Nel luglio 2026, a Londra, Alexandra Adams ha raggiunto un traguardo storico, diventando il primo medico sordo-cieco della Gran Bretagna. La sua storia nasce da una vita segnata dalle disabilità sensoriali, ma anche da una determinazione fuori dal comune. Dopo oltre dieci anni di studi, ostacoli, discriminazioni e una lunga serie di sfide personali, Adams ha conseguito due lauree alla Northeastern University London, una in medicina e una in scrittura creativa, e si prepara a iniziare la sua carriera nel sistema sanitario britannico.
La notizia, raccontata dalla Northeastern University, mostra come un percorso di resilienza possa trasformarsi in un esempio di inclusione e progresso sociale.
Disabilità sensoriali e talento: un percorso accademico straordinario
Il cammino di Adams non è stato lineare. Registrata come sordocieca alla nascita, ha affrontato fin da bambina le difficoltà legate alle disabilità sensoriali, trovando però nella lettura e nell’arte le sue prime passioni. In adolescenza ha tentato la strada dello sport, allenandosi per diventare nuotatrice paralimpica, fino a quando una serie di ricoveri e interventi chirurgici ha interrotto la sua carriera agonistica.
È proprio durante una degenza ospedaliera che nasce la sua vocazione per la medicina: il desiderio di seguire l’esempio dei professionisti del NHS che l’avevano curata. Da quel momento, Adams intraprende un percorso accademico complesso, segnato da pause forzate e discriminazioni, ma anche da una crescente consapevolezza del proprio ruolo nel mondo della salute e dell’inclusione.
Disabilità sensoriali e innovazione: quando la tecnologia diventa alleata
Durante gli anni di studio, Adams ha raccontato sui social media le difficoltà e le soluzioni che le hanno permesso di superare le barriere legate alle disabilità sensoriali. Uno dei suoi video più popolari mostra come utilizza uno stetoscopio Bluetooth collegato agli apparecchi acustici per ascoltare il battito cardiaco dei pazienti: un esempio concreto di come la tecnologia possa ampliare le possibilità professionali delle persone con disabilità.
La sua testimonianza online ha raggiunto milioni di visualizzazioni, contribuendo a sensibilizzare il pubblico e a mostrare che l’innovazione può rendere la medicina più accessibile e inclusiva.
Il ruolo decisivo della Northeastern University London
Il punto di svolta arriva quando Adams decide di iscriversi alla Northeastern University London. Qui trova un ambiente accogliente, docenti attenti e una comunità che la sostiene, permettendole di completare prima il master in scrittura creativa e poi la laurea in medicina. L’università diventa per lei un luogo dove le disabilità sensoriali non rappresentano un limite, ma una parte della sua identità che può convivere con il talento e l’ambizione.
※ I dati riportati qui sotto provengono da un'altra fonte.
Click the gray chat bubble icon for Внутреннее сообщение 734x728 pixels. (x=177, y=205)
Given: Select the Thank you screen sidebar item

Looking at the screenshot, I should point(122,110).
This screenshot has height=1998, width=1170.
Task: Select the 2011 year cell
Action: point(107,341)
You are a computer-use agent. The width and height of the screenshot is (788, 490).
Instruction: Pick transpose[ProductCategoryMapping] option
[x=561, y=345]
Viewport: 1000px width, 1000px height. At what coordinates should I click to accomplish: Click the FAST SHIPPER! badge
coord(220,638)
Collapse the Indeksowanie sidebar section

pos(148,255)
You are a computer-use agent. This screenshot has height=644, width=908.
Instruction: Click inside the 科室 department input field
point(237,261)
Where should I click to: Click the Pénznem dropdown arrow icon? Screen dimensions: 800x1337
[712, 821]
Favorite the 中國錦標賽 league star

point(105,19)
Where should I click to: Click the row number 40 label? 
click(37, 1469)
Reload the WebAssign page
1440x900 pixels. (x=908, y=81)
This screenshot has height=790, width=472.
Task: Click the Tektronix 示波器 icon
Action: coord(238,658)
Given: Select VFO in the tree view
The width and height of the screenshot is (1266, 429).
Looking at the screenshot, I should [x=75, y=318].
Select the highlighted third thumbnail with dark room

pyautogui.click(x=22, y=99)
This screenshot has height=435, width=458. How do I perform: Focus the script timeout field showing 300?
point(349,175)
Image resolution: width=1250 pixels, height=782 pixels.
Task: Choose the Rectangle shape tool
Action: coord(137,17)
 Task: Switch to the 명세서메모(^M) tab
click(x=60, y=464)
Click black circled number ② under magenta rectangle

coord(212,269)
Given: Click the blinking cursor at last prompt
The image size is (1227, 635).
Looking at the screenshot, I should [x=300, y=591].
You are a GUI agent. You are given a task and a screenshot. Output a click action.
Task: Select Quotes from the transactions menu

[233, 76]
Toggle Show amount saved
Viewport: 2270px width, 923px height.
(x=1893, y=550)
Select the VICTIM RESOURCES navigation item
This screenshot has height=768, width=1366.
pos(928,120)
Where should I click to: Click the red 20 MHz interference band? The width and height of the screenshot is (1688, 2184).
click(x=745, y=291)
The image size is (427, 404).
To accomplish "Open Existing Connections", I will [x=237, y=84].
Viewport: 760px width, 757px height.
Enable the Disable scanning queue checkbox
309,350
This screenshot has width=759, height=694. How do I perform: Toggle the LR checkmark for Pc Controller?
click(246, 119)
I tutor raccontano di aver percepito fin da subito la forza della sua voce narrativa e la profondità della sua esperienza, decidendo di offrirle un percorso formativo che valorizzasse sia la sua storia personale sia le sue capacità professionali.
Disabilità sensoriali e futuro: una nuova pagina per la medicina britannica
Oggi Alexandra Adams è pronta a iniziare la sua carriera come medico, portando con sé un messaggio potente: le disabilità sensoriali non definiscono il valore di una persona, né ne limitano il contributo alla società. Il suo obiettivo è curare, raccontare e continuare a costruire un ponte tra medicina e narrazione, affinché la sua esperienza possa ispirare altri giovani che vivono situazioni simili.
La sua storia dimostra che l’inclusione non è solo un principio, ma una realtà possibile quando istituzioni, tecnologia e comunità lavorano insieme per abbattere le barriere.